I'm taking a class. In this class every week we have a partner. There are an even number of people in the class. We'd like avoid having repeat partners if possible so that everyone gets to work with as many people as possible. I'd like to know how many weeks we could accomplish this before we're forced to partner someone again.

More formally given a set $$S$$ with an even number of elements, define a "partnering" of $$S$$ to be a set of partitionings where each part in each partition is of size 2. The empty set is a valid partnering. The set containing any single partitioning of $$S$$ is a valid partnering. What the largest "partnering" we can define?

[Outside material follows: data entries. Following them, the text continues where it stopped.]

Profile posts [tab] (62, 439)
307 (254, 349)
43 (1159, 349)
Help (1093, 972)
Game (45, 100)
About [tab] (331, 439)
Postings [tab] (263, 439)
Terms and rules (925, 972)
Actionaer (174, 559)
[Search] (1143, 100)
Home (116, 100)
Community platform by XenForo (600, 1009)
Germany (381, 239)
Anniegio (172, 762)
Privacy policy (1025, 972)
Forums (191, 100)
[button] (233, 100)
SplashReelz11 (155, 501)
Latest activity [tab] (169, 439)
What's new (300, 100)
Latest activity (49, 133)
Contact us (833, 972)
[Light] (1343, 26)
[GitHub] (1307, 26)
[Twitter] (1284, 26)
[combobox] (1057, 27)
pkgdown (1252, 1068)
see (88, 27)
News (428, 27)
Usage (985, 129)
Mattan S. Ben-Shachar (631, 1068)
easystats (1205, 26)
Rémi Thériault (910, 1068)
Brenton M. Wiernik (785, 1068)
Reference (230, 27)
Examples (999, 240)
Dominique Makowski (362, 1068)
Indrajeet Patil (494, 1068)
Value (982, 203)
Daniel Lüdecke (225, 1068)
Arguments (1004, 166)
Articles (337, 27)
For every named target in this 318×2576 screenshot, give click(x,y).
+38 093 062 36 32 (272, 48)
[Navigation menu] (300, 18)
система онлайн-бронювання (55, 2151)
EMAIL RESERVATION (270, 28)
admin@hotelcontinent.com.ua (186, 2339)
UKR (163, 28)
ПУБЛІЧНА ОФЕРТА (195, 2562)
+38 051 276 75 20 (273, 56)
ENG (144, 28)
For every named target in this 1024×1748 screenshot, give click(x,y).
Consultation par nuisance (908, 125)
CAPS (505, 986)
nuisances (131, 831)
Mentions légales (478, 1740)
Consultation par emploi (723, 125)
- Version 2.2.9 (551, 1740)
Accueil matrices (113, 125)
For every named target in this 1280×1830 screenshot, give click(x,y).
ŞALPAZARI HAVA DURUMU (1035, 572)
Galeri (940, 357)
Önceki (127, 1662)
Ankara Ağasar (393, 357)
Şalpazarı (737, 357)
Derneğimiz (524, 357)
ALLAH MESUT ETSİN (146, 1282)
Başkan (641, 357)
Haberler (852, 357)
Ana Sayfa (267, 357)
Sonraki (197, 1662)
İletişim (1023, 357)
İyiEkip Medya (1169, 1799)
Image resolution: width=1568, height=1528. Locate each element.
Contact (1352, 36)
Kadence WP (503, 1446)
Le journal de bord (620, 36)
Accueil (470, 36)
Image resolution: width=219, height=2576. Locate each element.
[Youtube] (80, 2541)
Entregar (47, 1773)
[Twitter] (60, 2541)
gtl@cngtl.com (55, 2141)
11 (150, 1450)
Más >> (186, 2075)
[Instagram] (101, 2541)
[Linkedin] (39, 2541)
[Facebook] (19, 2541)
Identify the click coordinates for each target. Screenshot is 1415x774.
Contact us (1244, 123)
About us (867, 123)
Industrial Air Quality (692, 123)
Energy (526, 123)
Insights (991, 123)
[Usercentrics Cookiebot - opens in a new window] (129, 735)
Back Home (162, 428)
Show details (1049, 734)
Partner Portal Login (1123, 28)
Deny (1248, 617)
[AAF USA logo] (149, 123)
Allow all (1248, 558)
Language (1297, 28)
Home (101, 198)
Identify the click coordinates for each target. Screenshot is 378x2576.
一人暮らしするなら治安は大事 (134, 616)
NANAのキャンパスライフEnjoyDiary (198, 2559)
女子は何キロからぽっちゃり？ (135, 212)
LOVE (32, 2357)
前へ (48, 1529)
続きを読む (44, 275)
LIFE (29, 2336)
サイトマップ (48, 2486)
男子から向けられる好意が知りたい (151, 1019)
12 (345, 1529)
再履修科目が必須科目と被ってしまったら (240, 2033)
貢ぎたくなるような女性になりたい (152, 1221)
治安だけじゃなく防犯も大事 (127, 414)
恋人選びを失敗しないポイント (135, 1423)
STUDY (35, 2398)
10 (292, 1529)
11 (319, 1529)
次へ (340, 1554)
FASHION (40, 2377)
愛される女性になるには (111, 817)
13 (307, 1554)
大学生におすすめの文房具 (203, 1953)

If there are $$2N$$ elements in $$S$$ then there is no partnering of size greater than $$2N-1$$. I've also been able to get a rough lower bound on the size of the maximal partnering. The best I've been able to do is half the size of the set but in special cases I can do a bit more. For instance if the size of the set is $$2^k*N$$ I can get $$N+\frac{N}{2} + ... + \frac{N}{2^k}$$ but that's a very special case. For powers of two this ideal since $$2N-1 = N+\frac{N}{2} + ... + \frac{N}{2^k}$$. Ok so for powers of two I have the answer but for other numbers I just have a lower bound.

My current method:

If you have $$2N$$ elements in your set you can arbitrarily split them into two groups, $$A$$ and $$B$$ of size $$N$$ and assign each element in each group a member of $$Z_N$$. Call the functions assigning these indexes $$Z_a$$ and $$Z_b$$ for the functions that assign them for each group. You can then define $$N$$ different partitions by first paring $$a \in A$$ with $$b \in B$$ if $$Z_a(a) = Z_b(B) + k$$ for each $$k \in Z_n$$. That gives you a partnering of size $$N$$ already. After those pairings have been used up you can recursively split $$A$$ and $$B$$ into two groups since no one in $$A$$ has been partnered with anyone in $$A$$ yet and likewise for $$B$$

Intuitively we're splitting the group in two, putting each group in a circle, and then rotating one of the circles. Then if we're lucky we can repeat the process.

Can we do any better or is this optimal? My expectation is that there must be a better result here since otherwise it would mean the size of the maximal partnering has something to do with how many times you can divide the size of the set by 2.

If $$|S|=2N$$, then the largest "partnering" is a $$1$$-factorisation of the complete graph, or a round-robin tournament schedule. There always exists a schedule that pairs all people exactly once in $$2N-1$$ rounds without repeating pairs. There are various algorithms to find such a schedule, see the previous link.